After building a 230aH DIY lithium Battery for the canopy in our Isuzu Dmax, I decided that I needed a better way to monitor what it was actually doing, and purchased a Renogy Battery Monitor and Shunt.

Renogy gear
Our Renogy Battery Monitor and Shunt

Up until then, we’d been running a Projecta battery monitor, which simply displayed the battery voltage of our starter battery, and our secondary battery. Whilst this is a rather agricultural way to see how full your battery is, it works OK with an AGM battery, and with a battery and solar system that is sized correctly for the application it works just fine.

However, once you move to lithium, relying on battery voltage is almost useless, as its curve is not linear and will remain at a high voltage until its virtually dead. It will literally sit at 13.2V from about 20% to 90%, which doesn’t give you much of an indication of its actual state.

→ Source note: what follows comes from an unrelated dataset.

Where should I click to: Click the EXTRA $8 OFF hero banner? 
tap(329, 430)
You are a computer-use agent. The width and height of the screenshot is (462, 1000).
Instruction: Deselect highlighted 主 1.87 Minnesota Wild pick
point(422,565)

We have a Bluetooth module that connects to the BMS in the battery which works reasonably well too, but its not as good as a proper shunt, and for the minimal extra expense, I decided to purchase a Renogy unit.

It looks like you can get identical units that are not Renogy branded, so their units might not be anything special, but at least I know it has warranty and backup if needed.

Shunt for the Dmax
The 500A shunt, ready to go in

What is a shunt and battery monitor?

Put simply, a shunt is a small device that hooks into the negative of your battery, and monitors all of the electrical flow through your battery. It will tell you what you are using at any given moment (or what you are charging), what percentage your battery is sitting at, and how many amp hours you’ve consumed, along with how long at that rate until its flat (or full) and a heap of other information.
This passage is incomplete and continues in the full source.